Put the lines into a Markdown table with the columns Row and Line. Start with the line that contains "Given: Click green" and go through the line that contains "Looking at the", skipping blank lines and leaving the pictures out.

TASK MATERIAL »
·····

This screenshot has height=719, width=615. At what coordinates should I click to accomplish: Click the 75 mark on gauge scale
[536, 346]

·····

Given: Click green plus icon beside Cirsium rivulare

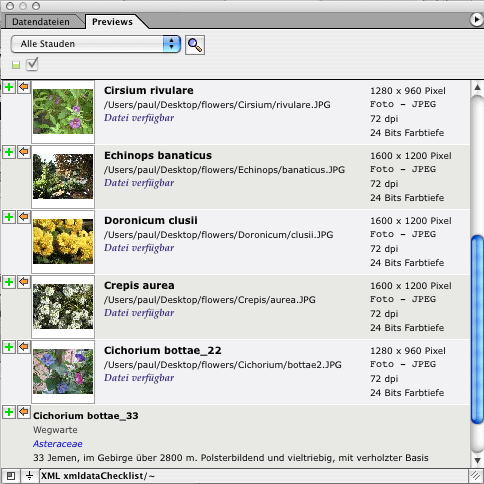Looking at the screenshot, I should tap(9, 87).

·····

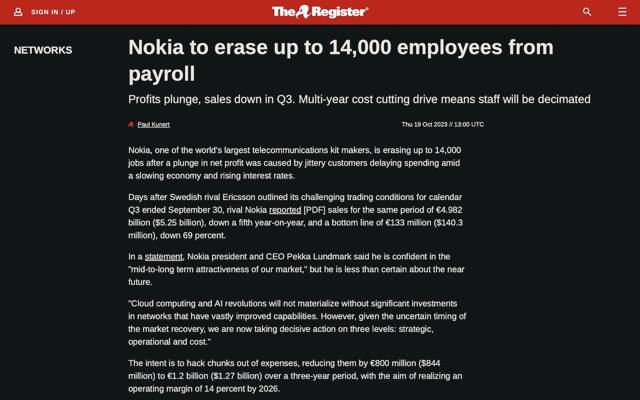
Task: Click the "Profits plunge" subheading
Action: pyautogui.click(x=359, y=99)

·····

FULL OUTPUT »
| Row | Line |
|---|---|
| 1 | Given: Click green plus icon beside Cirsium rivulare |
| 2 | Looking at the screenshot, I should tap(9, 87). |